Because of its importance, the kinetics and mechanism of protein aggregation have been of interest for approximately fifty years [12]. Protein aggregation is, therefore, a topic that has been the subject of numerous other recent reviews, although from perspectives different than herein [13], [14], [15], [16], [17], [18], [19], [20], [21], [22], [23], [24], [25], [26]. Of particular interest is the excellent and critical review on the detailed steps of protein aggregation recently published by C. J. Roberts [14], as well as a review on entropy-driven polymerization of proteins by M. A. Lauffer [26]. However, still missing in our opinion among the available reviews of the expansive protein aggregation literature is an analysis and review focusing on models that can fit kinetic data, give useful, quantitative rate constants, and ideally provide mechanistic insight. Key questions to be answered herein include: (i) How many distinct mechanisms actually exist in the literature for protein aggregation? (ii) What is the essence of each mechanism? (iii) Which mechanisms or models have been used to curve-fit kinetic data? (iv) Do any of these mechanisms have similarities to each other? Also, (v) which of the terms used in the sometimes confusing nomenclature2 in the protein aggregation literature have the same meaning? These are some of the key questions we hope to answer herein. In short, a main goal of the present contribution is to analyze and report the primary (in our opinion) literature contributions to protein aggregation kinetics, mechanism, and curve-fitting.

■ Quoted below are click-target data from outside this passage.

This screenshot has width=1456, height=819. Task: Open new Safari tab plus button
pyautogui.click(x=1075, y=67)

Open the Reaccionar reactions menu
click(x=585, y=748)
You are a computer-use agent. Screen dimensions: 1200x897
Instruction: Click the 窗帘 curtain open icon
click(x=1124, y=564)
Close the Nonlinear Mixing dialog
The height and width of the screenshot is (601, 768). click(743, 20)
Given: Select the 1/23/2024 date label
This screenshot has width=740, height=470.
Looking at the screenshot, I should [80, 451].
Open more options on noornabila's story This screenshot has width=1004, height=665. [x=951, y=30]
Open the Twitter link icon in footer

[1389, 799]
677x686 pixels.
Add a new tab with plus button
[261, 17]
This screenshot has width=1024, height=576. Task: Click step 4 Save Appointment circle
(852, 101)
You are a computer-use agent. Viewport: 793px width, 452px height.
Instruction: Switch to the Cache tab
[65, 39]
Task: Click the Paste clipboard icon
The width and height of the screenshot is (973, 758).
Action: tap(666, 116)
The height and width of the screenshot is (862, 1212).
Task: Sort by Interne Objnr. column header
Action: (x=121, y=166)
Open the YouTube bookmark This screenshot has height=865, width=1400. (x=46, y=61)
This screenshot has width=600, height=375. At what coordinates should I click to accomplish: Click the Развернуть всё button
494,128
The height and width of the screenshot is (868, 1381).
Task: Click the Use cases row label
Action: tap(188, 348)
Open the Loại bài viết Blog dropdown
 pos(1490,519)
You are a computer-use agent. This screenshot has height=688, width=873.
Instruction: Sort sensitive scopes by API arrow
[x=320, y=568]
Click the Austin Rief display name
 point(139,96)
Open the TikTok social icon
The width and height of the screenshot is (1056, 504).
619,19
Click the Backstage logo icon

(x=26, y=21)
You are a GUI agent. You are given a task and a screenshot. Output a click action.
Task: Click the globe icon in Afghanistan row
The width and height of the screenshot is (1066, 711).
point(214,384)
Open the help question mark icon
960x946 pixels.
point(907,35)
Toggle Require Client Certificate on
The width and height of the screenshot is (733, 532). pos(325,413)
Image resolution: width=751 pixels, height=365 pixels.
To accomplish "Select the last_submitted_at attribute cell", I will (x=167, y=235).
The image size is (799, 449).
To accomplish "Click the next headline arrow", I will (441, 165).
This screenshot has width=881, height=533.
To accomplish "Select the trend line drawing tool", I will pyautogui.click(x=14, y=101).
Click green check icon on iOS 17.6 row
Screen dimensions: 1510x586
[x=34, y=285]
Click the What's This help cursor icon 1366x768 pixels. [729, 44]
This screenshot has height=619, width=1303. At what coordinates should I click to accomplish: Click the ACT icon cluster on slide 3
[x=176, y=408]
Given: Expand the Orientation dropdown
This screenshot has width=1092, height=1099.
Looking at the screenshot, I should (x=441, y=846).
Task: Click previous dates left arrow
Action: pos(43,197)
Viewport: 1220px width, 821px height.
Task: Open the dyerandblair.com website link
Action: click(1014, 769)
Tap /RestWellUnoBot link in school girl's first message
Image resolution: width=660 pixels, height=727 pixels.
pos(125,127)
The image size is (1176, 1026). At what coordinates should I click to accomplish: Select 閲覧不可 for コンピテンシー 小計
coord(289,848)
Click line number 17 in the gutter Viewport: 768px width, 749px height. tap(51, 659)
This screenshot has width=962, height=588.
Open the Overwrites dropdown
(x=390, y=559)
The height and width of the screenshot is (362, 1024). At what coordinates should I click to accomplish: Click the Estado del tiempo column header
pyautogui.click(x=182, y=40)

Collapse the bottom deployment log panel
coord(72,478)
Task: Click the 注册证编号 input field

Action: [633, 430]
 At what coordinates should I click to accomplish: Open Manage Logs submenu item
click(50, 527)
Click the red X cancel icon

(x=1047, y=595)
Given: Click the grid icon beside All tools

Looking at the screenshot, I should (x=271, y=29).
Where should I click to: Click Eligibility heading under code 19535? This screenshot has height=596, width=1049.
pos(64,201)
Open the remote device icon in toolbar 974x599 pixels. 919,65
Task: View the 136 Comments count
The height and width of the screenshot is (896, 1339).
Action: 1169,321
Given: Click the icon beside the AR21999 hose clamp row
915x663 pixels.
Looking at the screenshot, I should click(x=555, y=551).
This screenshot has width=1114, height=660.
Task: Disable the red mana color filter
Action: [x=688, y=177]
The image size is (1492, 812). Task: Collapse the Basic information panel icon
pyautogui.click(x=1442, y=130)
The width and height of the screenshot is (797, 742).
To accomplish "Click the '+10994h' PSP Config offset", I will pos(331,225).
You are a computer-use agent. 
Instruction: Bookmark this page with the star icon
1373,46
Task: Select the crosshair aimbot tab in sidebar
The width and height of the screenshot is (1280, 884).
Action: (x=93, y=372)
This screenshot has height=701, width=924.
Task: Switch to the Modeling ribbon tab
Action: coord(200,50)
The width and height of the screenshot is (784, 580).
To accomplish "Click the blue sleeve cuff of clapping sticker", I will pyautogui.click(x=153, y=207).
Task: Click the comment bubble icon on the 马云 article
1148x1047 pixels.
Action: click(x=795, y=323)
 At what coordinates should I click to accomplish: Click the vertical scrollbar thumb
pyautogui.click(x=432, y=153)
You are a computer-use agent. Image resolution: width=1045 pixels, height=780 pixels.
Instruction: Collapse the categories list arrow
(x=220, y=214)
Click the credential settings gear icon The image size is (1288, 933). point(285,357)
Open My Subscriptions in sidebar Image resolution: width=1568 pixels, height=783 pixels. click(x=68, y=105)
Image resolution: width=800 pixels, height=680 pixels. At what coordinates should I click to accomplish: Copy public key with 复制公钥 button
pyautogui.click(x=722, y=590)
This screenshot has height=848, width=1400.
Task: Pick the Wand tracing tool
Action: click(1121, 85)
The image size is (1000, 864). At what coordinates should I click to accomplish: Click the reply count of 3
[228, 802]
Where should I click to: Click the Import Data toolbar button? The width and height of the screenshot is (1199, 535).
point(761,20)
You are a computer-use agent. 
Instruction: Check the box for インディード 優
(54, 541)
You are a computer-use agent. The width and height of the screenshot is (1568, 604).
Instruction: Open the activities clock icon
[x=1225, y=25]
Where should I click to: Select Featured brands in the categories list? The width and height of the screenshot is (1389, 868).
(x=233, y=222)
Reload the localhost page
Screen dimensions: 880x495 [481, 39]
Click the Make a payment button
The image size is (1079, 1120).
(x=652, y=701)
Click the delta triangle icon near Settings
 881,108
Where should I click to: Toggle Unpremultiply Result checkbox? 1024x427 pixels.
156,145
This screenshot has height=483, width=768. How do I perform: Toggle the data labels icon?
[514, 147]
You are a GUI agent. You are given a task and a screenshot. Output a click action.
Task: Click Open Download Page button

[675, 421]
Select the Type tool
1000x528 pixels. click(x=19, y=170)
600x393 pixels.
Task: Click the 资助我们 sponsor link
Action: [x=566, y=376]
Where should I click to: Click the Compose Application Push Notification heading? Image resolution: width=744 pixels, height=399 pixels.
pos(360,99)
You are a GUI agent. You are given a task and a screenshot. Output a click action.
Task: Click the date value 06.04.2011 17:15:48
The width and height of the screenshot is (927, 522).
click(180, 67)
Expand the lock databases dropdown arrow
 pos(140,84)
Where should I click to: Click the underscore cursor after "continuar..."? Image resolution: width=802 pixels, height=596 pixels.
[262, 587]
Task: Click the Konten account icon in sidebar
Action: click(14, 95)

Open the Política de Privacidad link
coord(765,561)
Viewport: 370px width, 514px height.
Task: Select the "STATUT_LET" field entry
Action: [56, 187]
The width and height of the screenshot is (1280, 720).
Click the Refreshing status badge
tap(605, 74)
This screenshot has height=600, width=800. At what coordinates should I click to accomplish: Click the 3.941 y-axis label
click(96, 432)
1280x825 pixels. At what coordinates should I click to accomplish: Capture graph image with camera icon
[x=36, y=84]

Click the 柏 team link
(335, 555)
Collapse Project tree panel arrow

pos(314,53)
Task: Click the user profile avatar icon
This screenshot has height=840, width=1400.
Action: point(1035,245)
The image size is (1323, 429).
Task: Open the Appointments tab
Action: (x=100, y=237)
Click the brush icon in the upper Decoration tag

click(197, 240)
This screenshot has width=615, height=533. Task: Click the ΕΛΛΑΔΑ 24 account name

In what follows we have tried to identify key papers in terms of the 5 main classes (vide infra) of mechanistic models in the literature, and to trace each (class of) mechanism back to its earliest origins. Our goal is to distill the literature to its essential components, again in our view. We apologize in advance to the authors of literature we were not able to cover in the space available or have somehow inadvertently missed.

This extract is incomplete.